Keyword difficulty makes prioritization easier when the dataset grows.

Future GPT support

Clean structure makes later clustering, briefing, and analysis far more reliable.

6. Strategic Design Decisions

Why the modular system matters

Modularity is not just a technical preference here. It is what makes the workflow easier to scale, easier to reuse, and much easier to debug when something breaks or changes.

Separating strategic analysis from data collection was another deliberate choice. The collection workflow is responsible for producing clean, structured inputs. It does not try to pick the best keyword, choose a content strategy, or write the brief. That keeps the system more flexible and makes it easier to connect to future analysis layers.

Scalability

New modules can be added without turning the core workflow into a maintenance problem.

Easier debugging

When a module fails, the problem area is much easier to isolate.

Reusable systems approach

The same structure can support future SEO and research workflows without starting over.

7. Challenges and Lessons Learned

The main challenge was knowing when to stop automating

One of the bigger tensions in this project was balancing automation with strategic flexibility. It is very easy to keep stacking logic into a workflow because technically you can. That does not always make the workflow better.

The clearest lesson was that clean structure matters more than clever automation. If the data is inconsistent, the downstream work gets shakier. If the workflow tries to do too much, it gets harder to maintain and harder to trust.

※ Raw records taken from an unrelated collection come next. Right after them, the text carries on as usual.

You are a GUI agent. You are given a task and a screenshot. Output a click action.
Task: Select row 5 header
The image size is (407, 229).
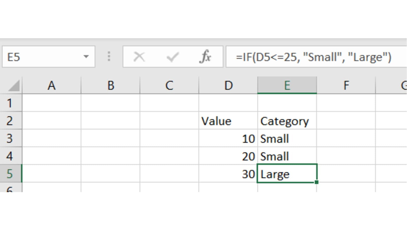pos(10,174)
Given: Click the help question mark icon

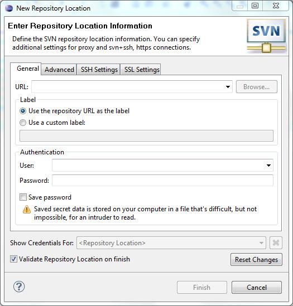Looking at the screenshot, I should [x=19, y=286].
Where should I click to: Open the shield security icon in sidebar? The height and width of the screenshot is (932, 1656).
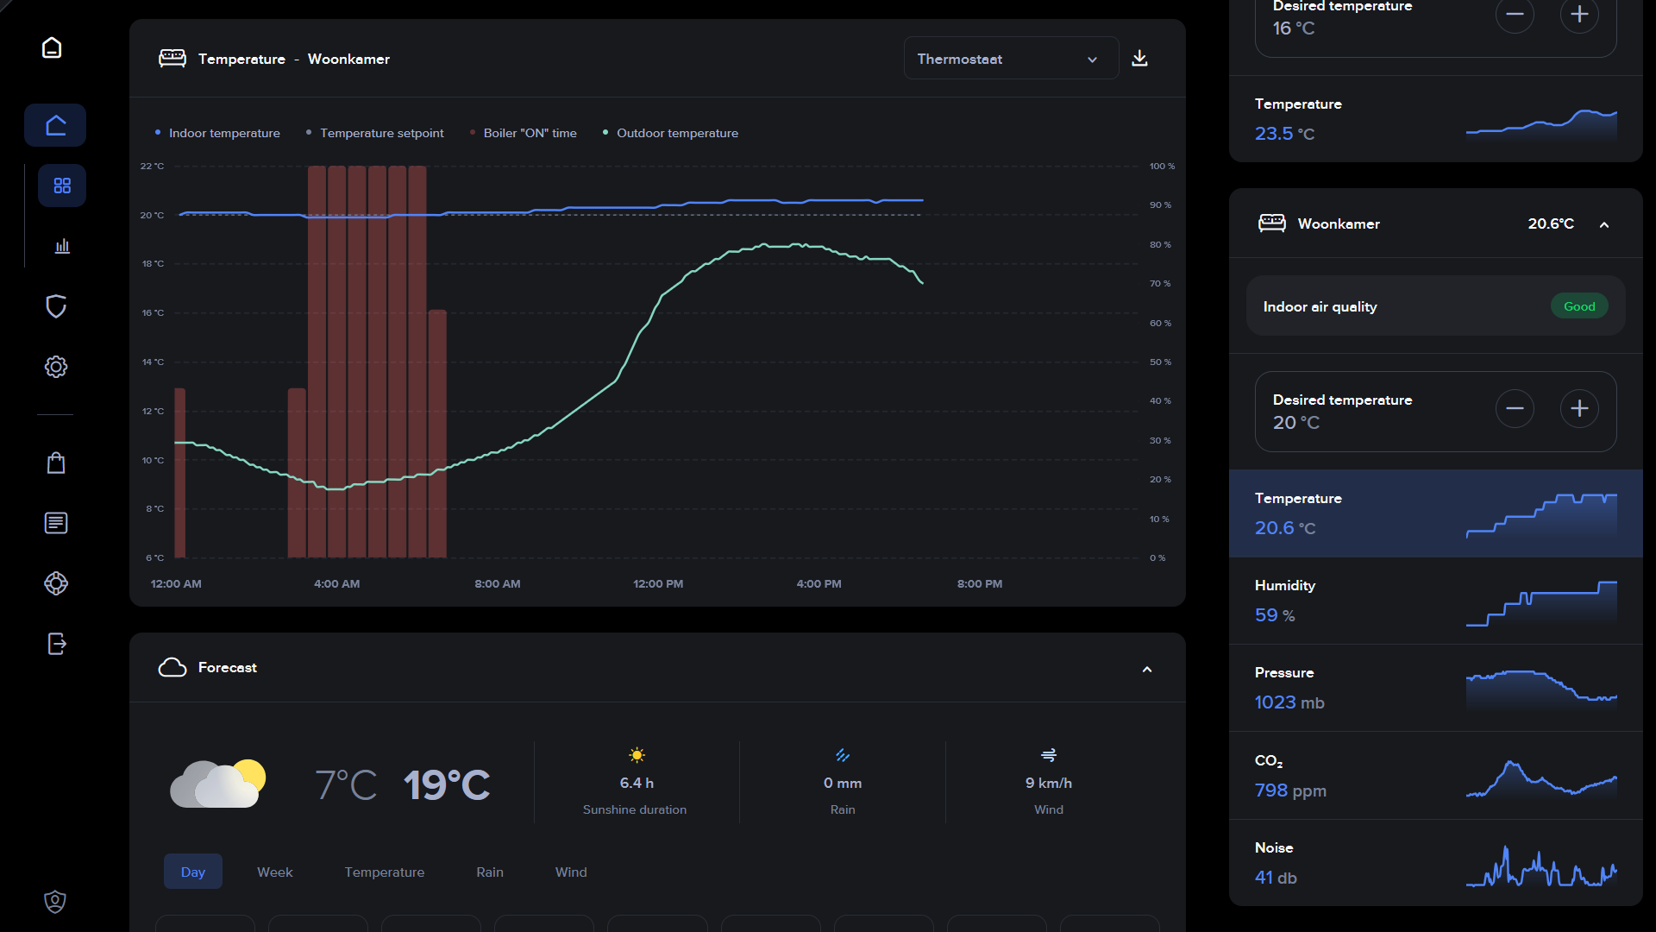[56, 306]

The better path was to build a solid collection system first, keep the modules reusable, and leave room for human judgment where it still belongs.

8. Results and Impact

What the workflow now enables

Faster keyword research

The collection process is much quicker and more repeatable than manual assembly.

Scalable content planning

The output is structured well enough to support later filtering, planning, and clustering work.

Reusable SEO datasets

Each run produces a dataset that can be used again instead of a one-off export.

Future automation expansion

The architecture is ready for additional analysis layers without needing a rebuild later.

Portfolio-ready workflow thinking

This is a practical example of systems design, not just a prompt experiment with a good screenshot.

9. Future Expansion

Where this system could go next

  • Keyword clustering
  • Topical authority scoring
  • SERP analysis layers
  • Automated content brief generation
  • Internal linking suggestions
  • Integration with broader AI research systems

The current version is doing the right job for this stage. It collects and structures data well. The next step is using that data more intelligently without losing the clean boundaries that make the workflow useful in the first place.